Public Safety Groups Disagree on Deal to Increase 911 Location Accuracy
While two public safety groups have signed on to help wireless providers deliver more accurate cellphone location data to 911 dispatchers, several first-responder organizations are urging the FCC to consider alternatives.
A group of wireless providers and associations are teaming together to improve the location accuracy of indoor 911 calls. But firefighters and other first responders are raising concerns about whether the plan includes all the technologies needed to find a caller who needs help.
Last week AT&T, Sprint, T-Mobile, Verizon Wireless, the National Emergency Number Association, and the Association of Public-Safety Communications Officials announced a plan to meet the challenge originally posed by the U.S. Federal Communication Commission earlier this year to help first responders locate indoor wireless emergency callers within 50 meters horizontally and 3 meters vertically.
The plan is to get accurate location data to dispatchers for 80 percent of all wireless 911 calls within six years. The FCC estimates that better location accuracy could save more than 10,000 lives a year, according to Reuters.
“A 911 call is the most important call a wireless consumer makes,” Meredith Attwell Baker, president and CEO of CTIA, The Wireless Association, which announced the agreement, said in a statement. “This agreement represents meaningful, significant, and achievable goals to provide first responders with the information they need to respond to wireless 911 calls. The FCC issued our industry a challenge, and we are proud of our ability to deliver a clear road map to critical 911 enhancements that meet the high standards and requirements of our nation’s leading public safety organizations.”

▸ Parts of the exercise:
(A) Do these statements agree with the 911 location accuracy article? (i) The plan aims to locate indoor callers within 50 meters horizontally and 3 meters vertically. (ii) The plan targets accurate location data for 90 percent of wireless 911 calls. (iii) Meredith Attwell Baker leads the National Emergency Number Association. For each, answer yes or no and quote the deciding words.
(B) Can you continue the 911 location accuracy article from its last sentence?
The lines after this come from a different source.

(Stored items)
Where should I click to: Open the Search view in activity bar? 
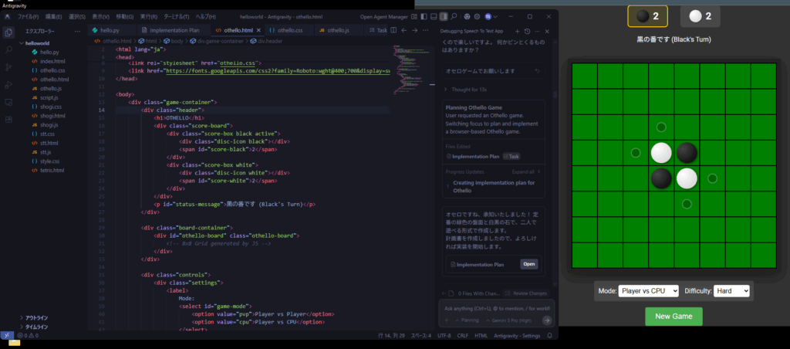8,49
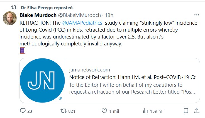205x118 pixels.
Task: Click the 821 reposts count
Action: point(72,111)
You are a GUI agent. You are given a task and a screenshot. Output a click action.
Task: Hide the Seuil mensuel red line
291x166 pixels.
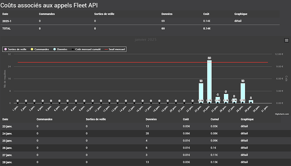click(x=115, y=49)
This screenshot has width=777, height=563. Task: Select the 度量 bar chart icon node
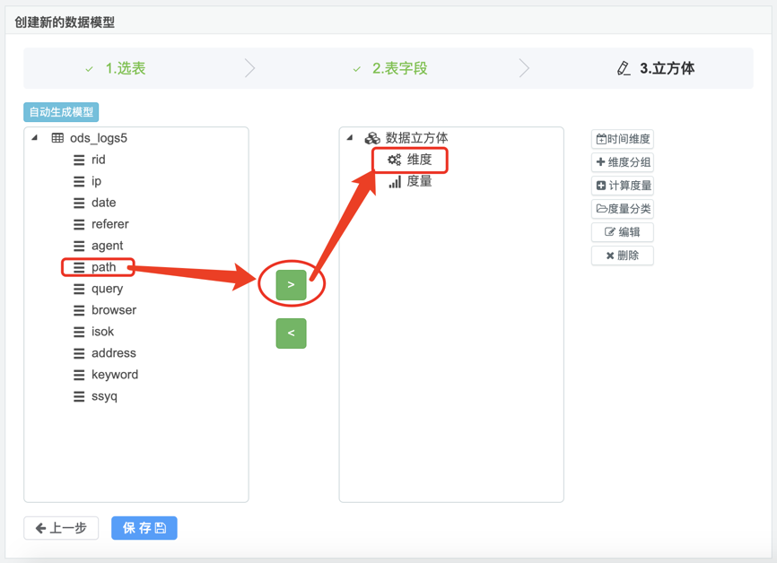pyautogui.click(x=395, y=181)
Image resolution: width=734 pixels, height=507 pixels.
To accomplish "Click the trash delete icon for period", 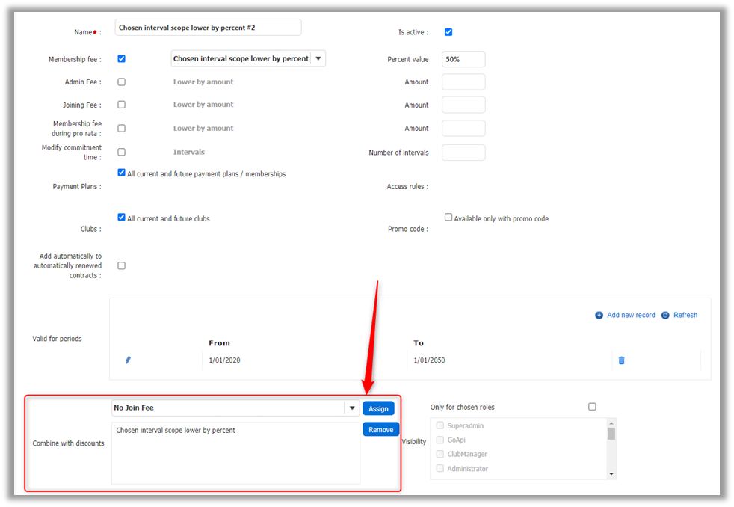I will [x=621, y=360].
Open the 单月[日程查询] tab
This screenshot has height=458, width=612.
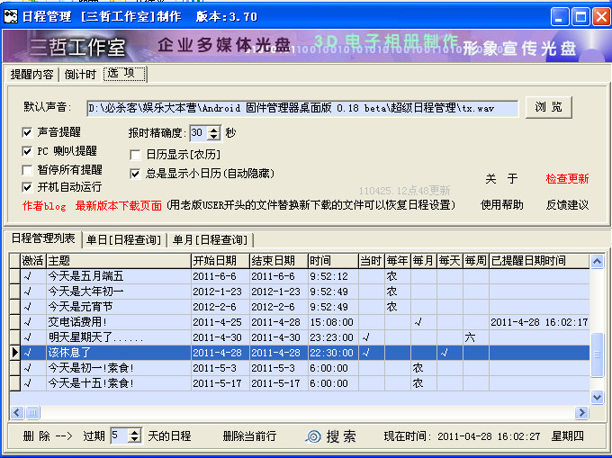[x=212, y=239]
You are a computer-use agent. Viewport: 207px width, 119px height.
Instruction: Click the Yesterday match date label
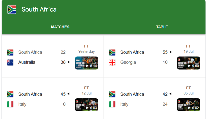pyautogui.click(x=86, y=52)
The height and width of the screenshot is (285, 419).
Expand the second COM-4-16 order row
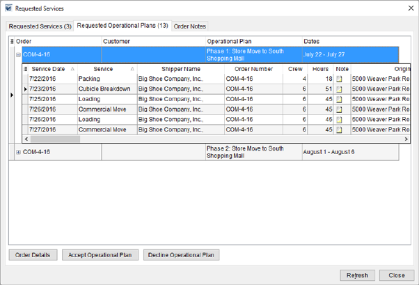(19, 152)
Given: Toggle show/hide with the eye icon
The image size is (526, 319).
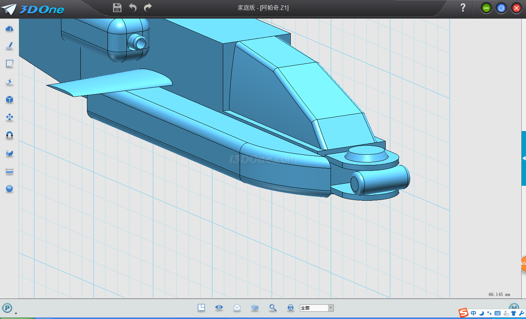Looking at the screenshot, I should [x=219, y=307].
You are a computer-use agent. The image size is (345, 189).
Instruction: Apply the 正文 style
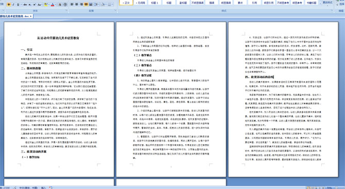coord(126,3)
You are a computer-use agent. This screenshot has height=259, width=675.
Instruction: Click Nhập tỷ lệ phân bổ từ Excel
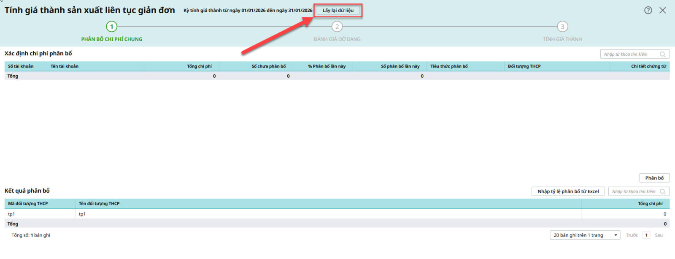pyautogui.click(x=568, y=192)
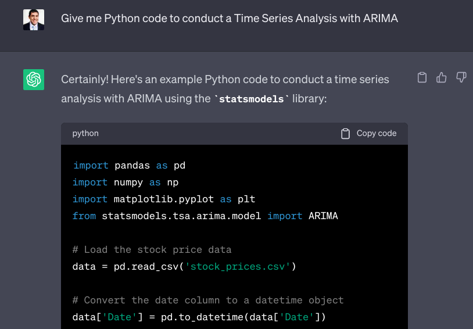Click the pd.read_csv code line
473x329 pixels.
(x=184, y=267)
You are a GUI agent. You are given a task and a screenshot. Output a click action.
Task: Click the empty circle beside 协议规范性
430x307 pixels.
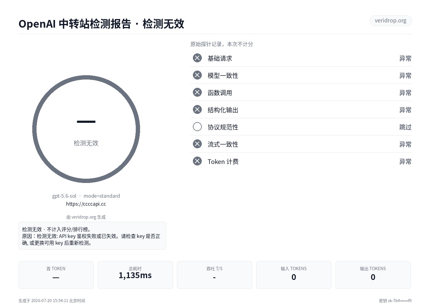click(x=197, y=127)
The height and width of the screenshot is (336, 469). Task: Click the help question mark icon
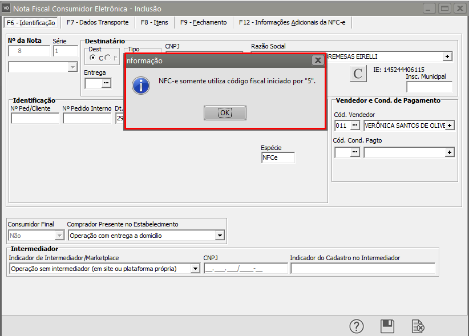357,326
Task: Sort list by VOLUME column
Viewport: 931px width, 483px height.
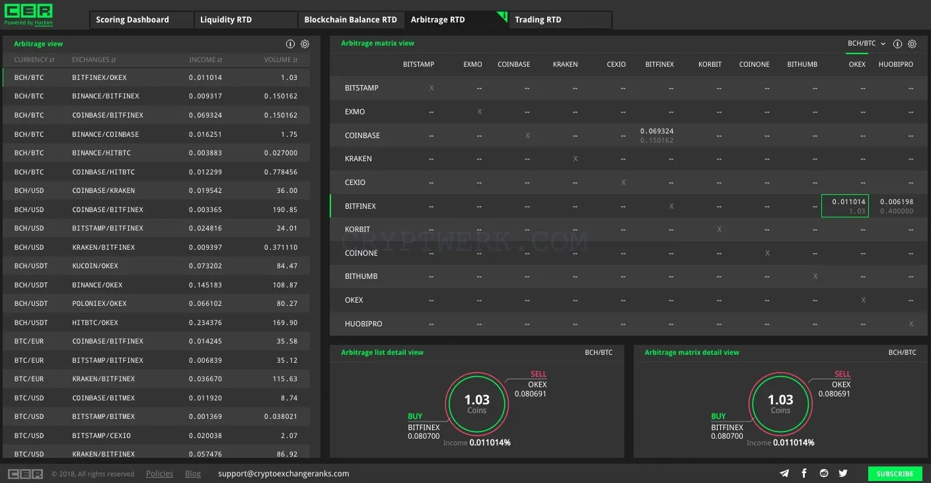Action: pyautogui.click(x=281, y=59)
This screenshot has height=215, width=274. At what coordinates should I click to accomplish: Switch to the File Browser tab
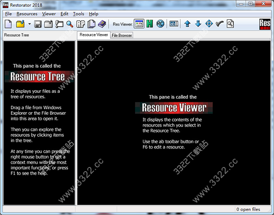[x=122, y=35]
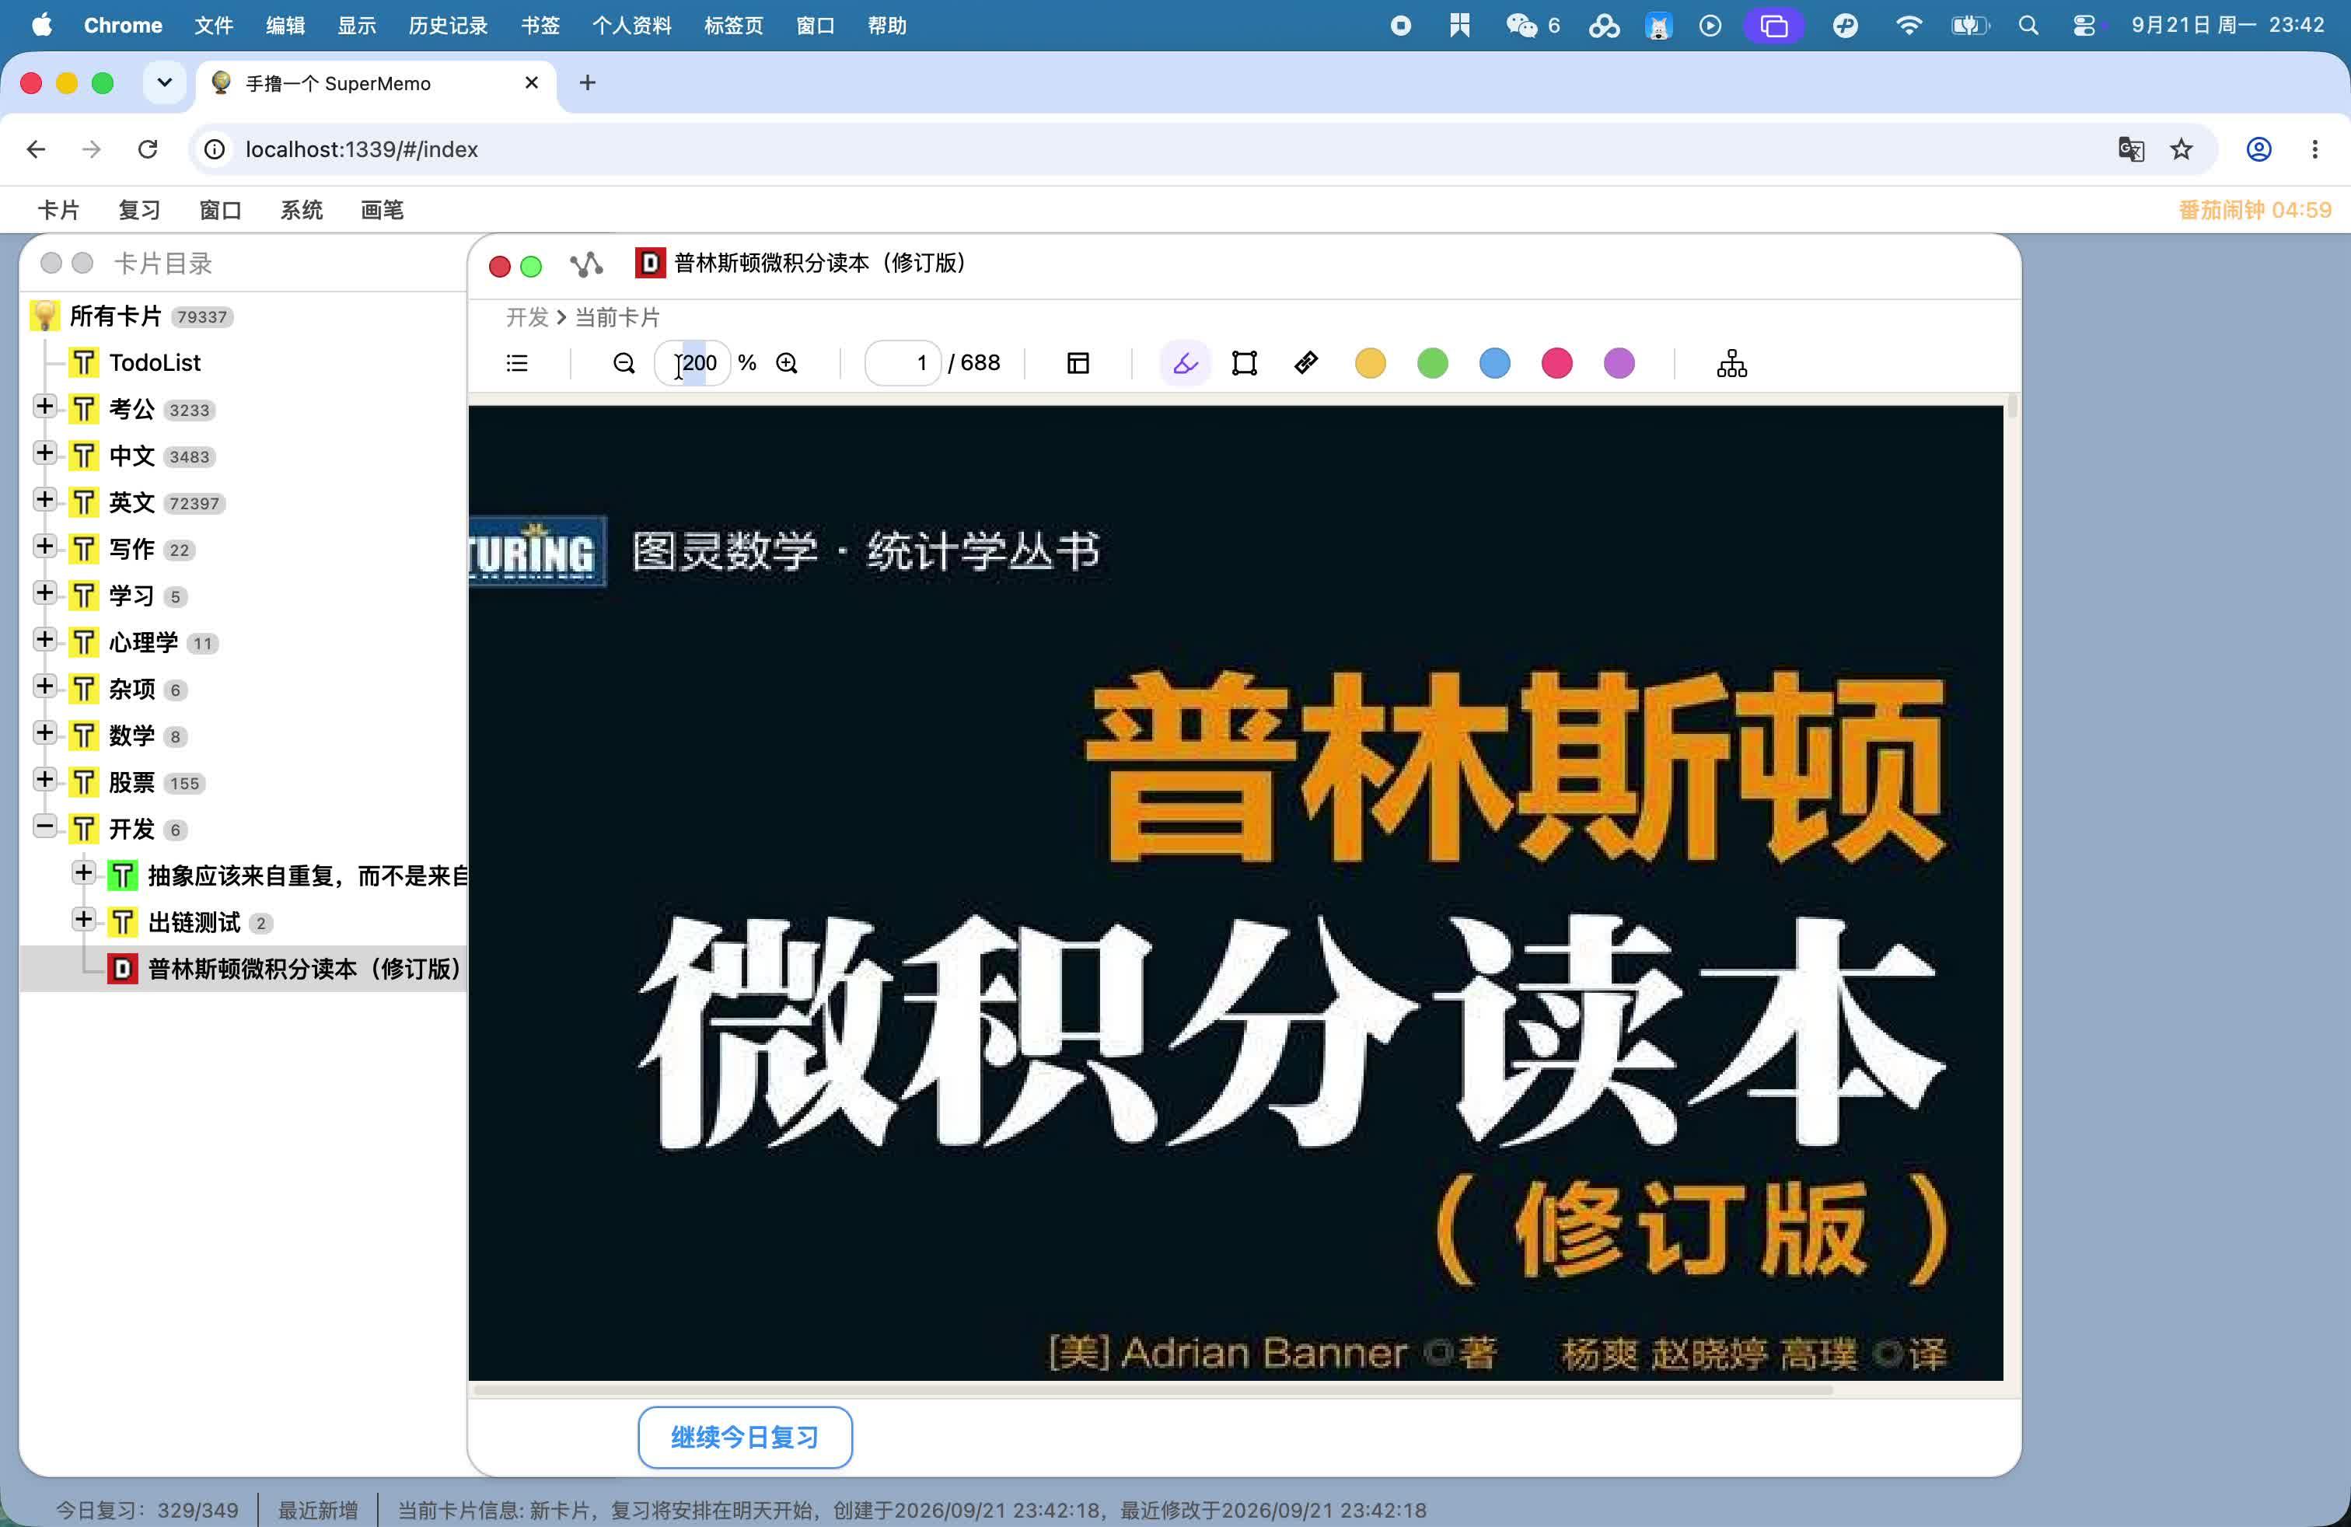Image resolution: width=2351 pixels, height=1527 pixels.
Task: Collapse the 开发 folder
Action: 43,827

▸ Answers to each task:
(A)
(i) Yes: "within 50 meters horizontally and 3 meters vertically"
(ii) No: "for 80 percent of all wireless 911 calls within six years"
(iii) No: "president and CEO of CTIA, The Wireless Association"

(B)
According to the plan, the wireless providers would use technologies such as WiFi and Bluetooth to send more accurate cellphone location data to 911 dispatchers. While outdoor emergency calls have been made easier to track with satellite and other technologies, wireless calls made indoors can be harder to locate because walls can weaken cell signals. Most landline calls automatically deliver location information to dispatchers.
Several organizations representing first responders are not happy with the new deal, though. In a letter to FCC Chairman Tom Wheeler last week, the International Association of Fire Chiefs, National Association of State Emergency Medical Services Officials, International Association of Chiefs of Police, and National Sheriffs’ Association said they had been given little time to consult on the plan.
“We were not consulted on these negotiations and were not provided any details of the discussions until October 29, 2014,” the letter stated. “Our organizations are disappointed that we were not consulted earlier, because we represent the leadership of the frontline first responders who are called upon to respond to 911 emergencies every day.”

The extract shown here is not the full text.